Participant says work on world's largest telescope could help sell us as big data hub.

A leading software entrepreneur says New Zealand's role in building the world's largest radio telescope could lead to the country becoming a global hub for big data.

Nicolas Erdody's Otago software company, Open Parallel, is helping build the brain of the Square Kilometre Array (SKA) telescope, the global project which will ultimately reveal new information about the origins and history of the universe.

Next month, a conference in Auckland will host some of the world's leading technologists, including the project's computing head, British scientist Dr Tim Cornwell.

"One of the goals of the conference is to create awareness of the technologies employed and their potential applications for New Zealand industry and business," he said.


Mr Erdody said work by his team and that of other Kiwi experts on the multi-billion dollar project could pave the way for New Zealand to become a world leader in the burgeoning big data industry.

Kiwi scientists and engineers are strongly represented among the more than 350 scientists and engineers working on the telescope, which will be 100 times as sensitive as the biggest present-day telescopes.

Nicolas Erdody.
Nicolas Erdody.

Dr Andrew Ensor, of AUT University will lead the design of its survey correlator, combining the signals from all of its receivers, and Dr Melanie Johnston-Hollitt, of Victoria University, will lead a team of researchers working on data processing.

The Government and New Zealand institutions are investing more than $2 million in the project, which Science and Innovation Minister Steven Joyce has described as an "unprecedented opportunity" for the country to showcase its expertise in ICT and software development.

Open Parallel was the only New Zealand company leading a work package for the telescope's central signal processor, the "brain" that converted digitised astronomical signals detected by the telescope's receivers.

The computing power required - a trillion times more than was needed to send a man to the moon - did not yet exist.

"It's an ICT project - the biggest in history - and will challenge the existent knowledge and technologies in processing power, storage, algorithms and systems."

But many other industries had unprecedented volumes of data and needed it to be rapidly processed.


"While the computer hardware exists, the software for such hardware is at a very embryonic stage - and some of the discussions will see where this is heading."

Where specialised, high-performance computing was once the realm of huge companies in large countries, it could now be done from anywhere in the world, he said.

"And if we can bring together our talent in New Zealand, with our networks abroad, we can position ourselves as a global hub. We could become the Fonterra of IT," he said.

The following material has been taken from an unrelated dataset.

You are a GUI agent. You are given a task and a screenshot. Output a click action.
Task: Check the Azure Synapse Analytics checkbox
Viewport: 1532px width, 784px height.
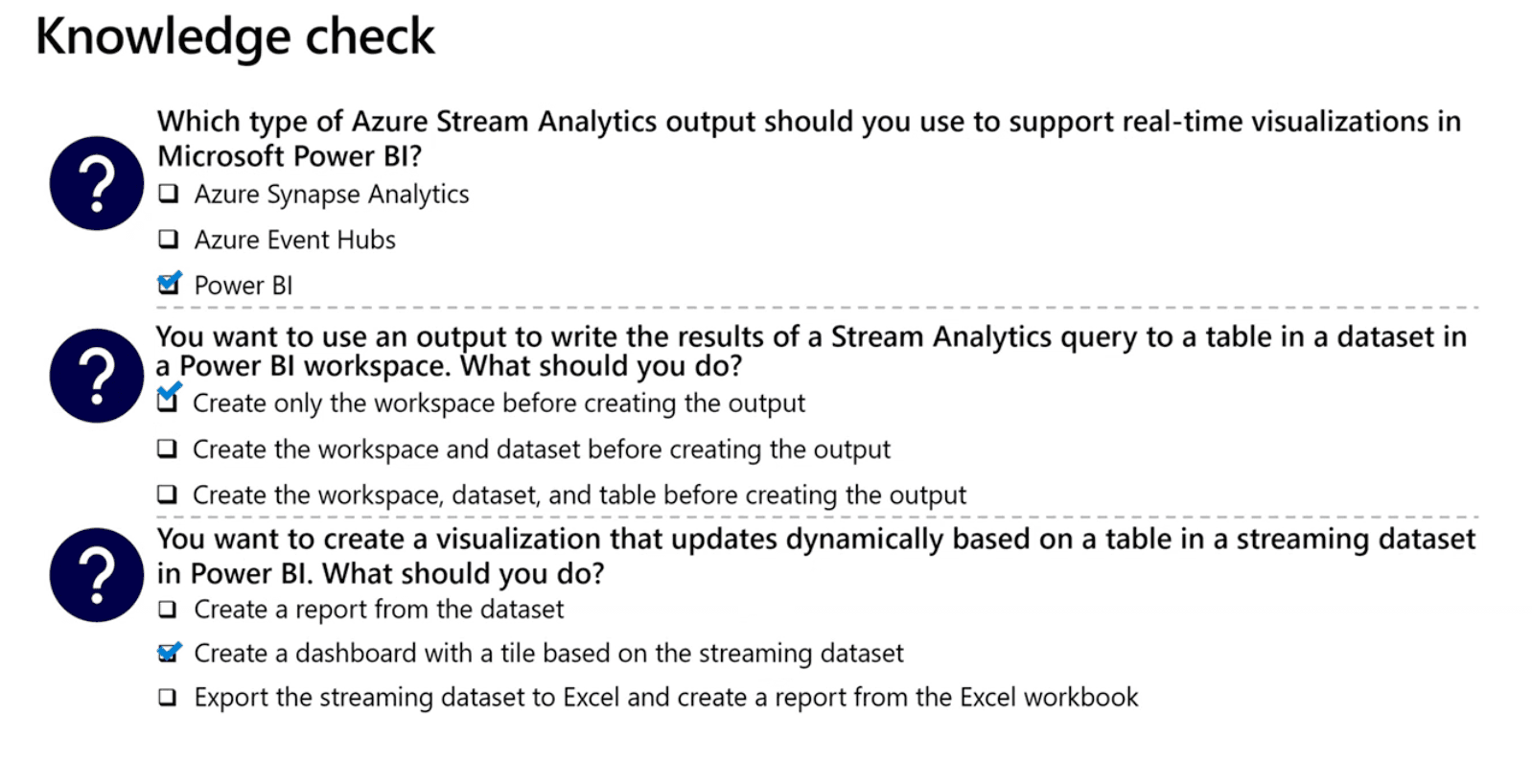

"Our country has the opportunity to ride the new wave around parallel programming, and another desired outcome is the establishment of an Australasian centre of excellence to provide some focus for Downunder efforts."

Professor Shaun Hendy, co-author of the book Get Off the Grass: Kickstarting New Zealand's Innovation Economy, believed Mr Erdody's dream could be realised.

Successful cloud accounting software company Xero was already showing the way, he said.

"It's something we can export here and import here, with relatively little cost."

The SKA telescope
* Will be the world's largest, most sensitive radio telescope, costing more than $2 billion and involving 350 scientists and engineers.

* Stationed in Australia and Africa, the telescope will consist of dishes and millions of dipole radio receptors.

* With an effective collecting area of 1 sq km, will be 100 times as sensitive as the biggest present-day telescopes and have image resolution quality 50 times the Hubble telescope's.